Sabemos que el aprendizaje continuo estimula la inteligencia y la creatividad, y que apenas usamos un porcentaje muy reducido de nuestra capacidad cerebral en nuestras actividades diarias. Tenemos un gran potencial cognitivo que desaprovechamos impunemente. También sabemos que no necesitamos trabajar tanto para mantener el sistema funcionando. Si hemos aceptado horarios abusivos es porque nos han hecho creer que el mercado necesita crecer ilimitadamente para mantenerse. Los horarios laborales actuales sólo se justifican para alimentar una avaricia insaciable. El sistema nos ha convertido en esclavos del trabajo comprando nuestra sumisión con un sueldo. Hemos olvidado que el trabajo no debe ser la finalidad de la vida; el trabajo es sólo un mal necesario para poder disfrutar de otras cosas (y no me refiero a una semana de vacaciones en el Caribe).

Tras una larga jornada laboral, la mayoría de la gente llega a casa con ganas de relajarse frente al televisor. Ya no tienen fuerzas ni ganas de estudiar o dedicar energías a la infinitud de otras cosas que la vida les ofrece y que podría hacerles más felices. Mucha gente no realiza otras actividades además de trabajar, por falta de tiempo, no por falta de interés. En el mejor de los casos, buscan huecos para ir al gimnasio a la hora del almuerzo o estudiar idiomas, o siguen clases a distancia por Internet, restando horas al sueño nocturno.

El statu quo ha establecido que debemos estudiar algunos años tras terminar el colegio para luego encontrar un empleo y dedicar el resto de la vida trabajando, y si acaso llegamos a la edad de jubilación, podremos disfrutar nuestros últimos años paseando en el parque. En el ínterin también debemos buscar pareja, reproducirnos, comprar casa y automóvil. Claro que para mantener todo esto debemos trabajar todo el día. Se nos ha hecho creer que seguir estudiando cuando ya hemos empezado a trabajar es un capricho, un lujo innecesario, y en consecuencia el sistema nos castiga con la precariedad laboral en vez de ofrecer facilidades para continuar nuestra formación. Es cierto que existen becas para aquellos que quieren seguir estudiando, pero esto implica dejar de trabajar. En mi propuesta se puede trabajar 7 horas diarias sin dejar de estudiar. Ambas cosas no son incompatibles ni excluyentes.

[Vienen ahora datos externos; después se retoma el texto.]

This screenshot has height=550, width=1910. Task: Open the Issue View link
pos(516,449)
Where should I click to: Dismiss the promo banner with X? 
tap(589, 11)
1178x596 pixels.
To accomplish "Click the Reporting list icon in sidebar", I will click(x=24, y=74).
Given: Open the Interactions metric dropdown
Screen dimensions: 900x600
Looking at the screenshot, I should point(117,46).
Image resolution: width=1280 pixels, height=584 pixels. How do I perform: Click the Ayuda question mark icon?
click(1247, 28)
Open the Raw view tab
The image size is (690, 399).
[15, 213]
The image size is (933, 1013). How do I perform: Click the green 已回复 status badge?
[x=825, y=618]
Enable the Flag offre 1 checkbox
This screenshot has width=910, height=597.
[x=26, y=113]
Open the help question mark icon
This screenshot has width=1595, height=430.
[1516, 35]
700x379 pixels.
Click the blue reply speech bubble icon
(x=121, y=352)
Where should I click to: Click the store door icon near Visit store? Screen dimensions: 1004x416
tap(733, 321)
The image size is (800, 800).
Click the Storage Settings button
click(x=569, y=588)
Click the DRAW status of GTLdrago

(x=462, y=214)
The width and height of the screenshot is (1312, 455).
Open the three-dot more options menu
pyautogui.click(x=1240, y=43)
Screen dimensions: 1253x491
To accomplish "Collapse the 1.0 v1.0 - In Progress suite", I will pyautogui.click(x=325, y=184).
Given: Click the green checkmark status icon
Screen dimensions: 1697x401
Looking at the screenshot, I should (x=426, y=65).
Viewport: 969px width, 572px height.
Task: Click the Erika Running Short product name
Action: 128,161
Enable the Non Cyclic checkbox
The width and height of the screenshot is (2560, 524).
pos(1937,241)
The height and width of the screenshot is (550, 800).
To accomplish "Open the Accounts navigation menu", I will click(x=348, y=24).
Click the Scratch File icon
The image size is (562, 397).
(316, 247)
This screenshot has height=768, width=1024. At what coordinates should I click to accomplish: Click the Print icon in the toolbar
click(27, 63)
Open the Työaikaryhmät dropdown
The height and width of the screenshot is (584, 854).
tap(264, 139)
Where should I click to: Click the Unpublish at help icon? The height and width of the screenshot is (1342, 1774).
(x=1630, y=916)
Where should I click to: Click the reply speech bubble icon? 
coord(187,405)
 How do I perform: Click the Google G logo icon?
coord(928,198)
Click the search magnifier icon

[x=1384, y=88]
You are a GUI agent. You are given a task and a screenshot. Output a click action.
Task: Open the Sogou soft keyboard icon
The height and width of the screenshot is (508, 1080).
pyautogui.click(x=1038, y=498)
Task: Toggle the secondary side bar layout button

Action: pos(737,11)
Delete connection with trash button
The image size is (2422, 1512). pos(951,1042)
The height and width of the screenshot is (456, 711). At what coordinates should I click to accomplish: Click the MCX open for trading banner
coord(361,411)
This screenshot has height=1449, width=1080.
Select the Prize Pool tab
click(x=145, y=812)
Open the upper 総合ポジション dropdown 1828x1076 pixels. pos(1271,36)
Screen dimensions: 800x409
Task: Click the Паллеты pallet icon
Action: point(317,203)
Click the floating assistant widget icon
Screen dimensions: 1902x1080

Sinceramente creo que toda sociedad desea que sus ciudadanos sean gente preparada, con inquietudes intelectuales y creativas. Me niego a pensar que el sistema no quiere que los trabajadores sigan formándose indefinidamente. Si el horario laboral se organizara de manera más racional, habría tiempo para trabajar con dedicación, seguir formándose —ya sea para aspirar a mejores condiciones laborales o por simple curiosidad intelectual— y disfrutar de la vida con plenitud. En suma, algo que se parece a la tan ansiada felicidad. Ya no tendríamos que escuchar los lamentos de aquellos que tras estudiar derecho sueltan un suspiro confesando que en «el mejor de los mundos posibles» hubiesen estudiado historia del arte, literatura o física. El mejor de los mundos posibles ahora es posible.